Sex Education: What’s the Best Option?

There’s been a lot of talk lately about sex education in schools, more specifically, whether or not abstinence-only education is the way to go.

Abstinence-only sex education (the oxymoron of the decade) is basically the idea that if kids are taught to be responsible and to wait until they’re ready for sex, then they will make smarter decisions. Sometimes people view it as teaching kids to wait until they’re married to have sex, which can be true some of the time. But bottom line, it’s about teaching abstinence rather than providing options for safer sex.

A few years ago, a study was conducted that showed that abstinence-only sex education was relatively ineffective, and that students who had abstinence-only education had just as many sexual partners as those students who didn’t. This isn’t just one study, but three: the oft-cited Cochrane Collaboration; a study from 2007 by Mathematica Policy Research, Inc.; and a very recent study by the Johns Hopkins Bloomberg School of Public Health. Three different studies that show that abstinence-only sex education is failing? Pull the plug, right?

Not so fast–a study that was just released showed that proper abstinence-only sex education can actually reduce the number of teens that are having sex at an earlier age. The study was conducted in urban schools with over 600 African-American students, and the results are pretty fascinating: fewer students having sex, with fewer sexual partners, and the kicker of it all is “[a]bstinence-only intervention did not affect condom use,” which means that those students who did engage in sex used protection.

What does this mean for abstinence-only sex education? It means that there is something rethinking that needs to be done. An editoral from yesterday’s New York Times shows that it is not because the program was abstinence-only, but rather how it was presented: under the Bush administration, this type of program would have had to emphasise that sex outside of marriage is wrong, and that waiting for marriage is the “expected norm,” whereas under the Obama administration, the emphasis is laid on maturity, and letting the kids know that if they are going to have sexual intercourse, they had better be thinking about every possible consequence, be using protection every time, and to be fully mature enough to handle any consequences.

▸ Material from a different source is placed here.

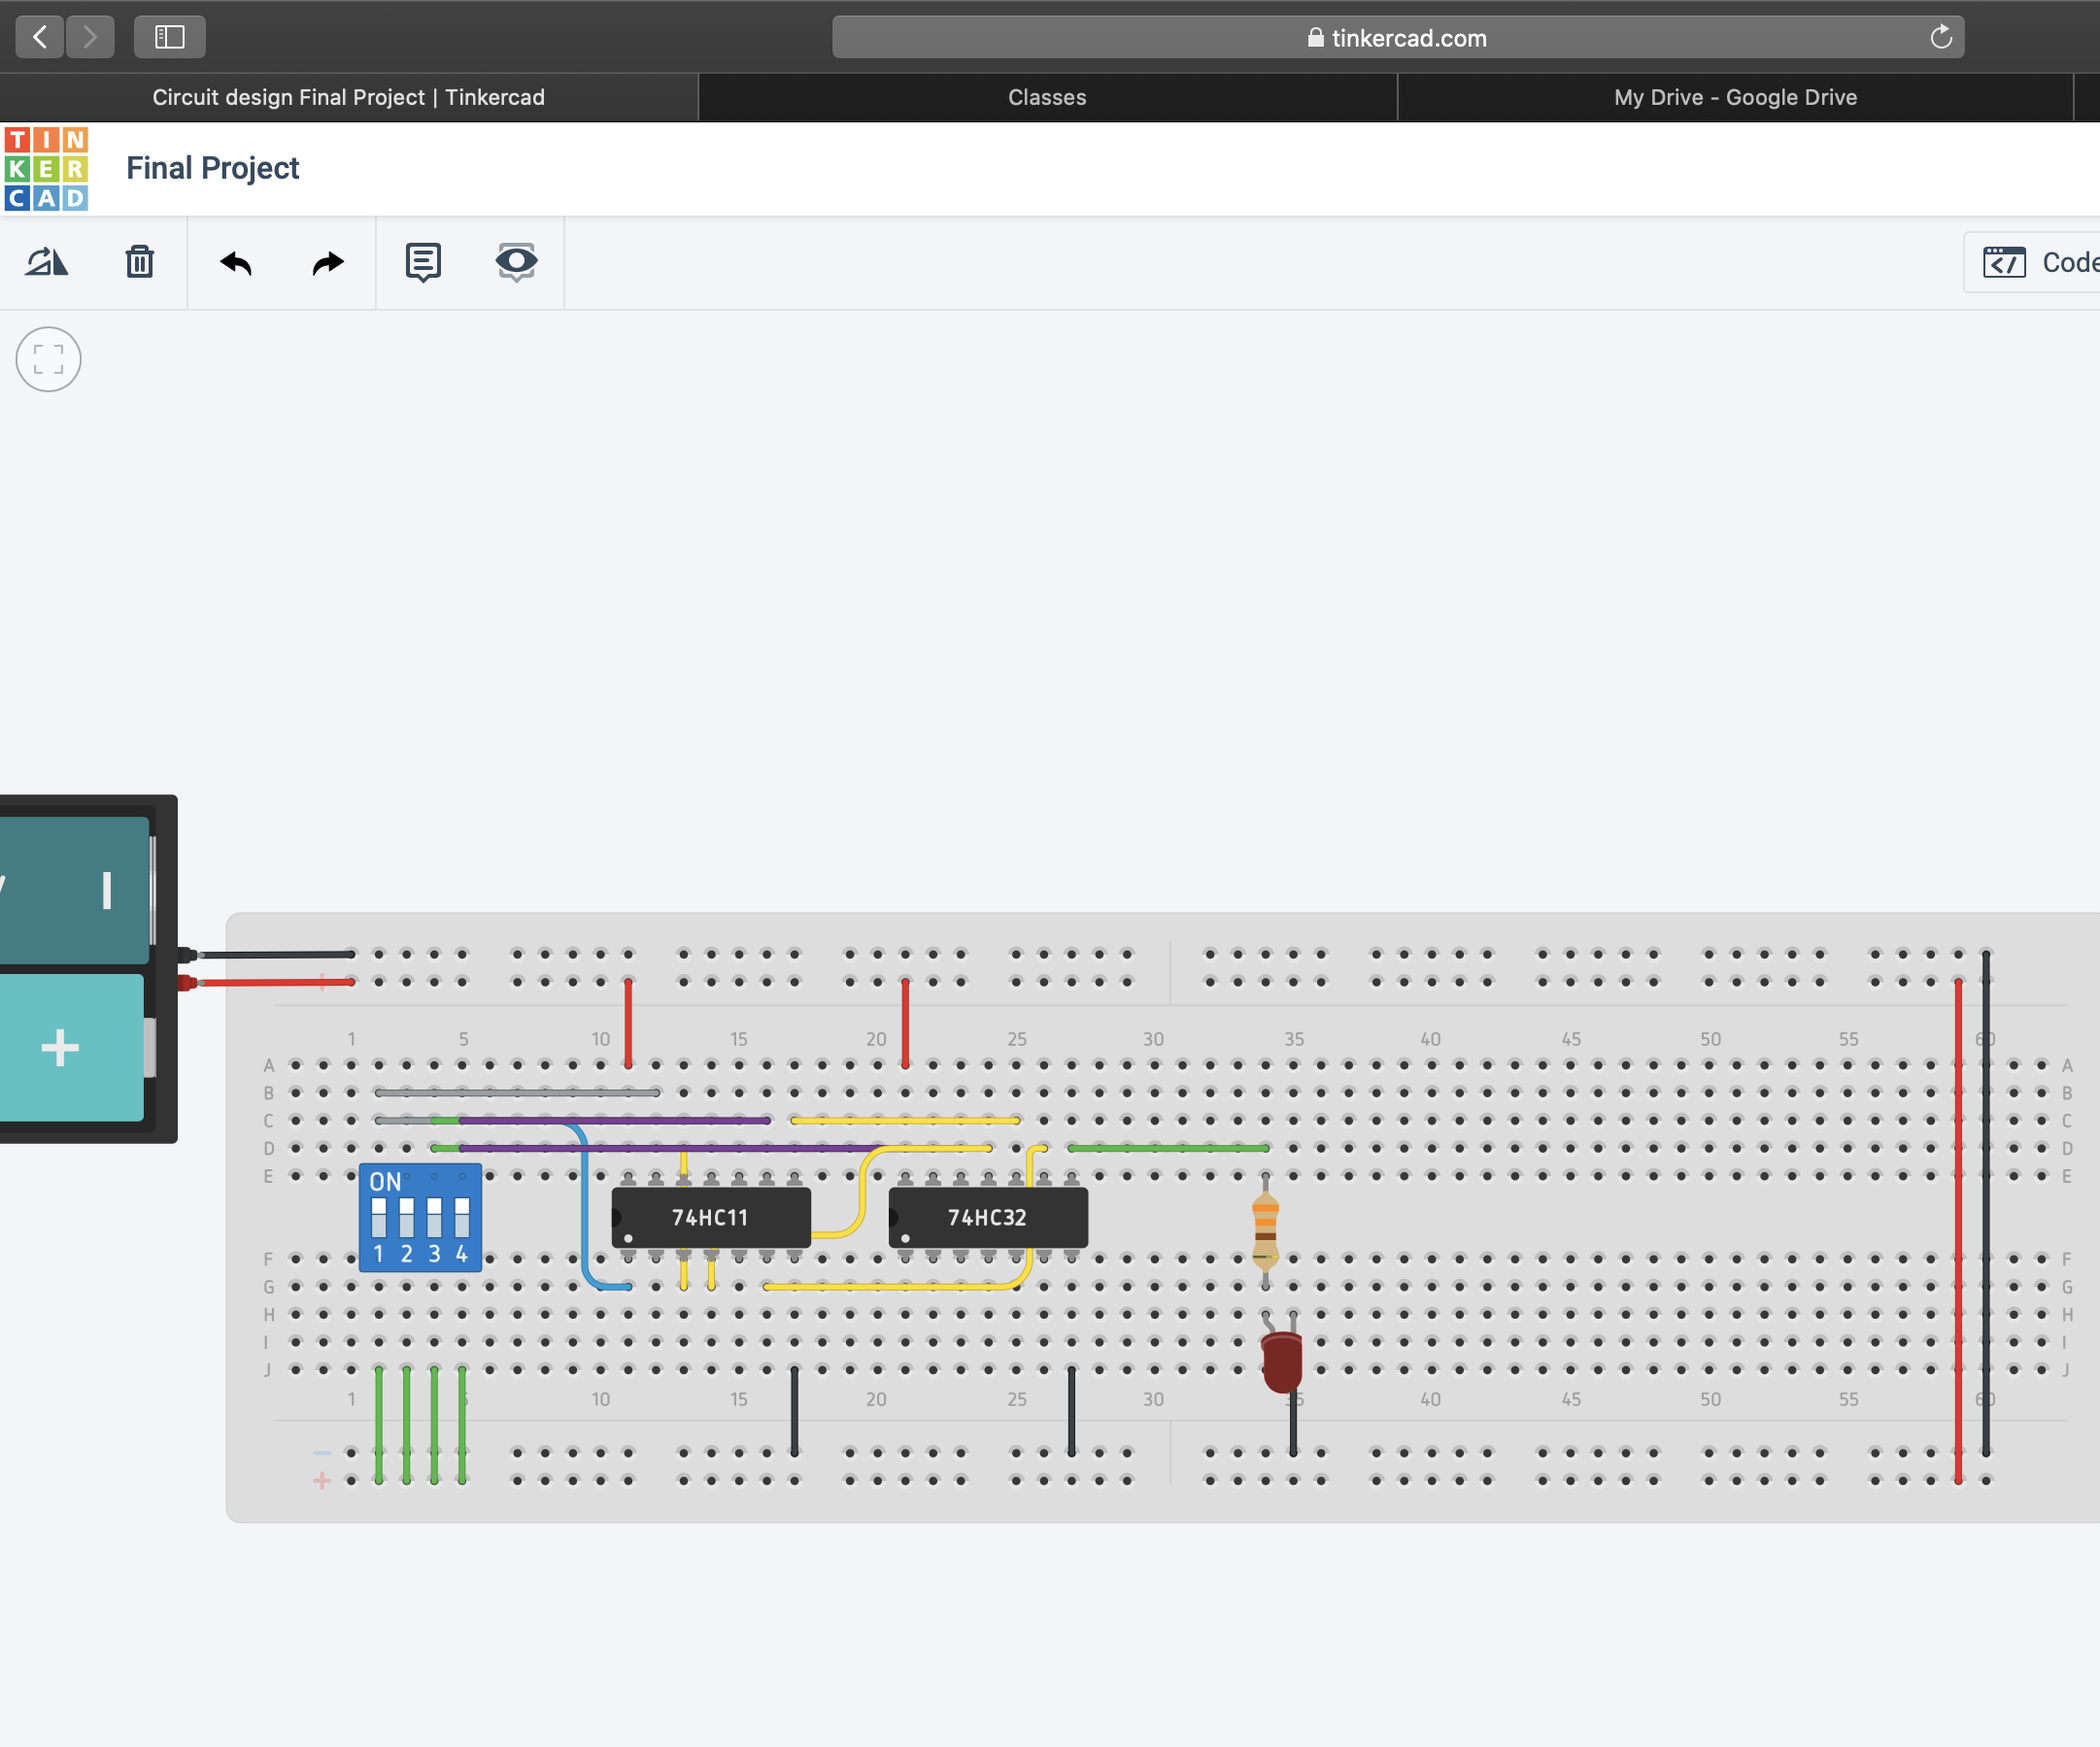Undo the last action
Screen dimensions: 2100x1747
pos(235,263)
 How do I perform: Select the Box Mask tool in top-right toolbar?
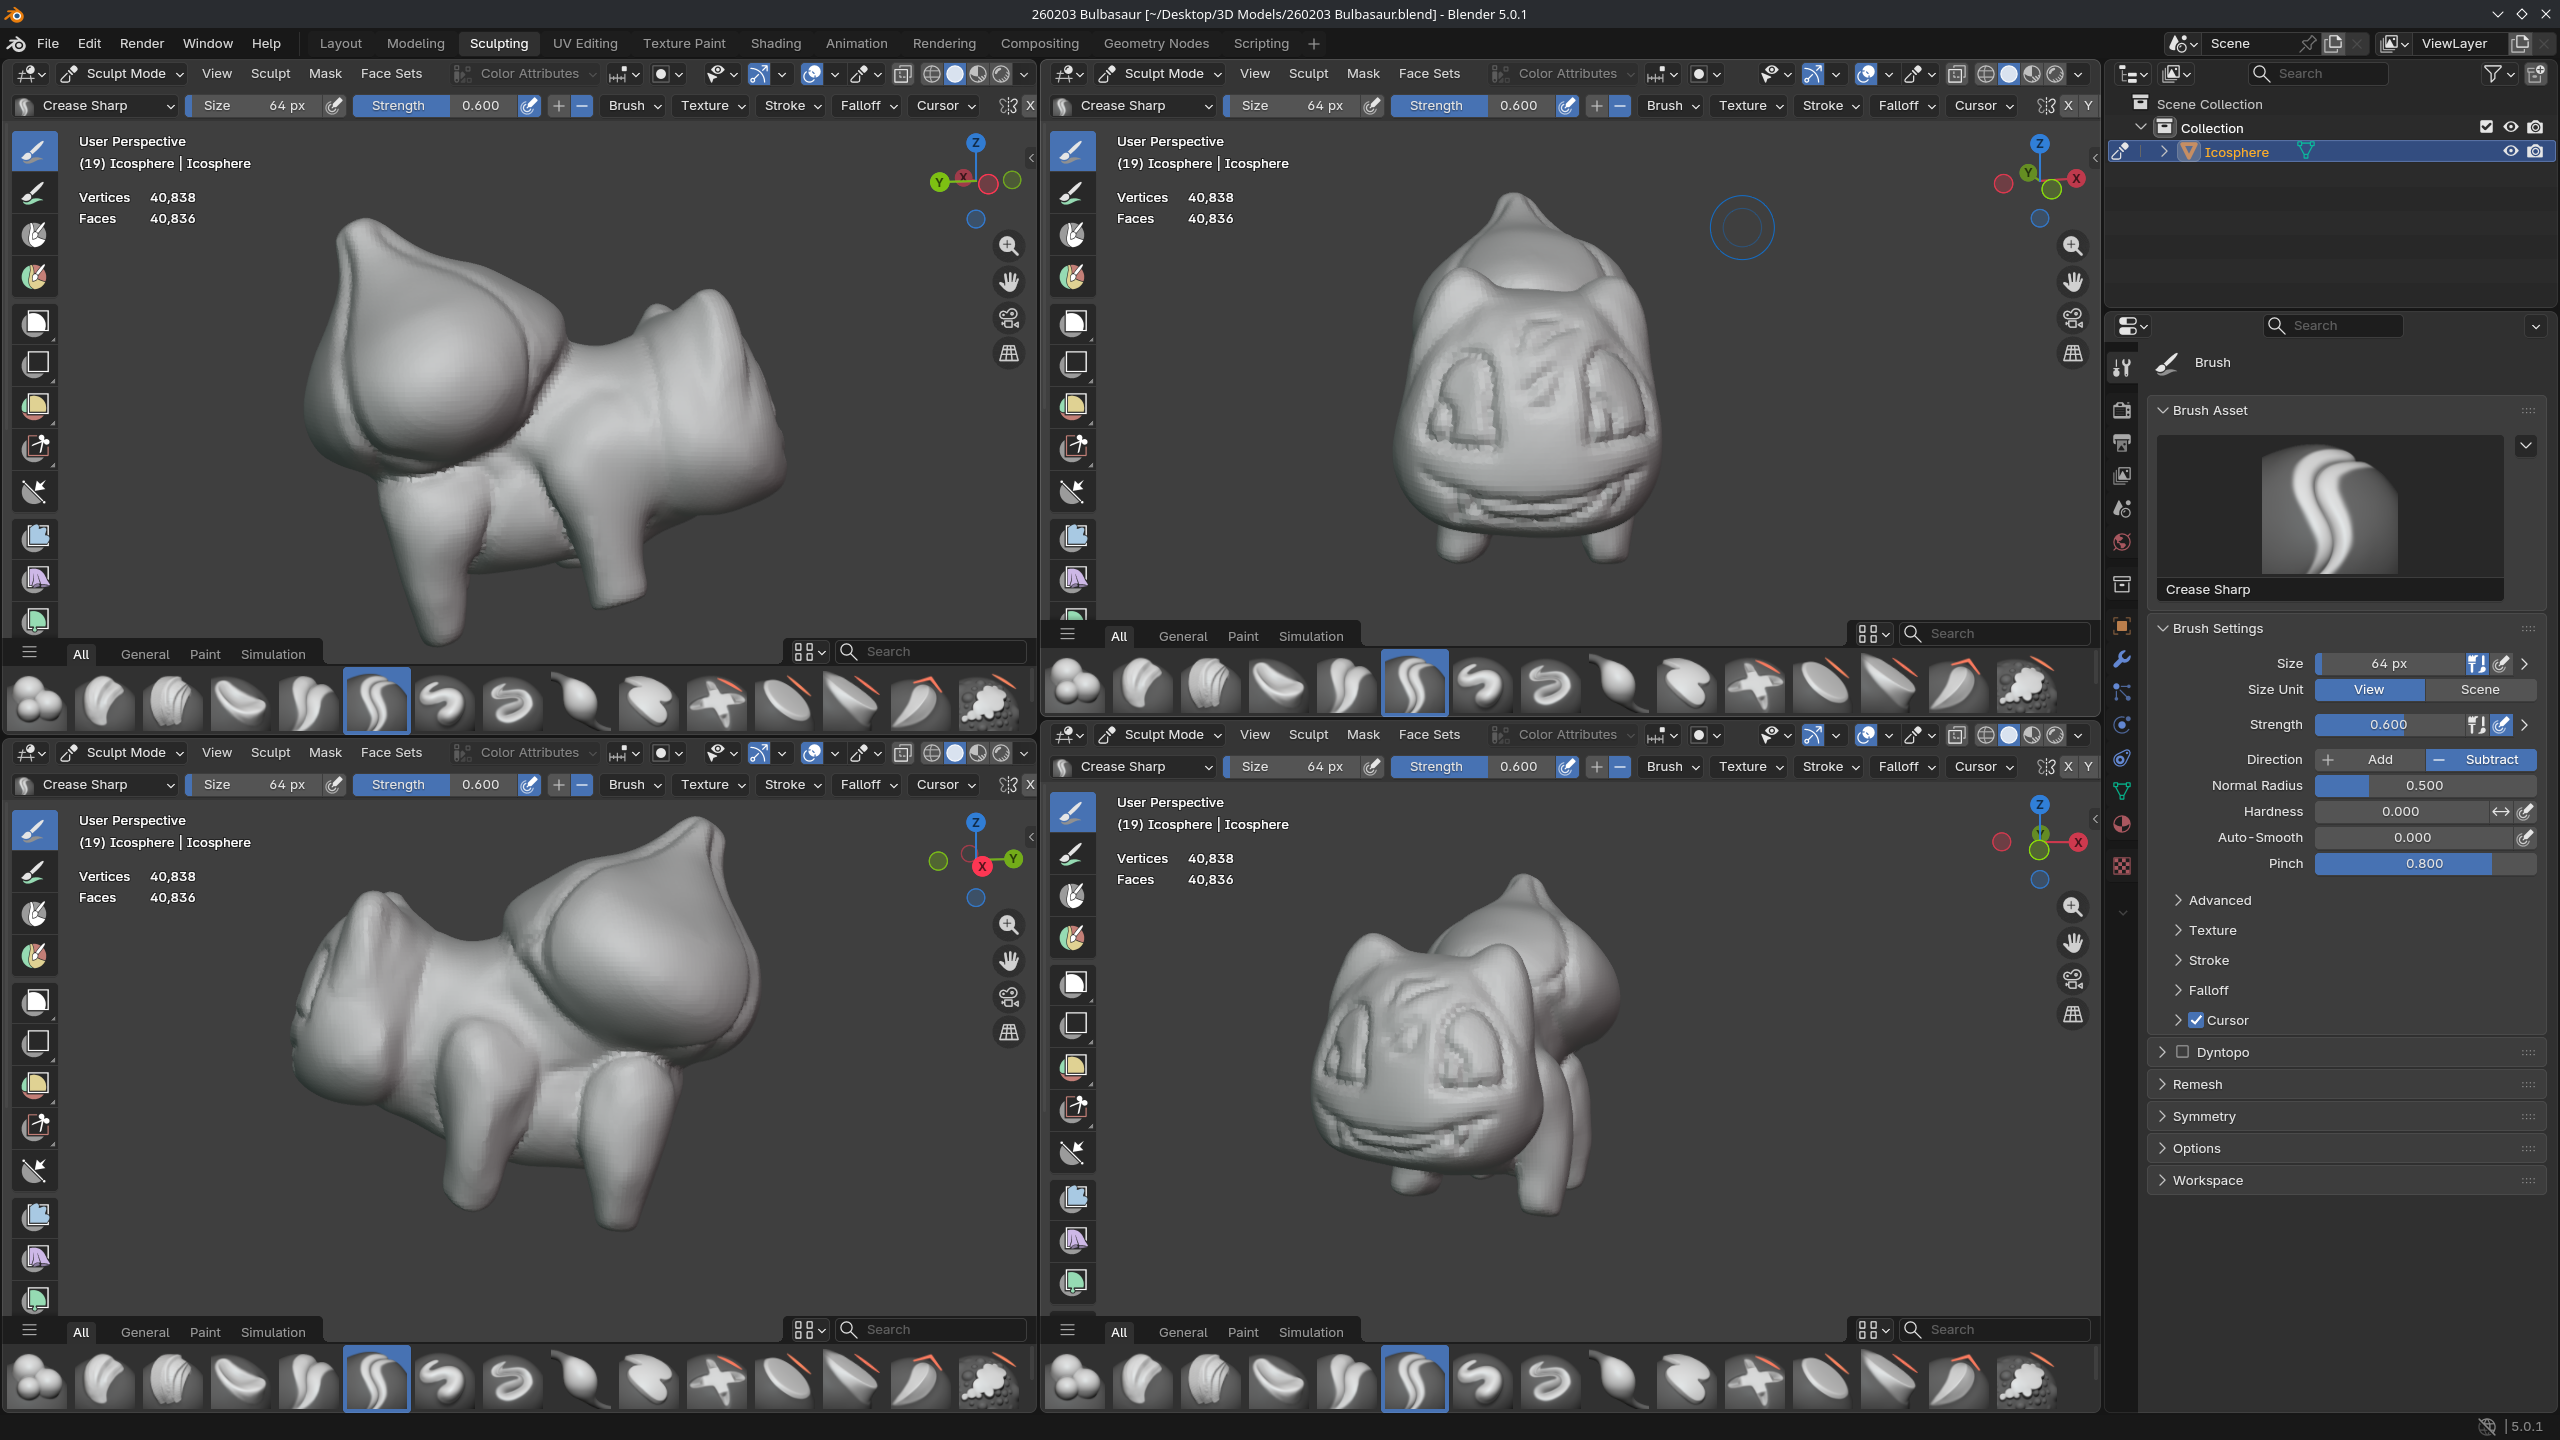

While I’m not entirely keen on abstinence-only education, it is nice to see that the emphasis isn’t on the wrong thing. I still believe that education students on proper uses of birth control should be manditory, but if it is preceded by well-reasoned and scientific examples of why it is okay to wait, then by all means, teach it to the kids.

Sex is primarily about responsibility and maturity. If you aren’t responsible enough to engage in safer sex, then you are definitely not responsible enough to handle the consequences.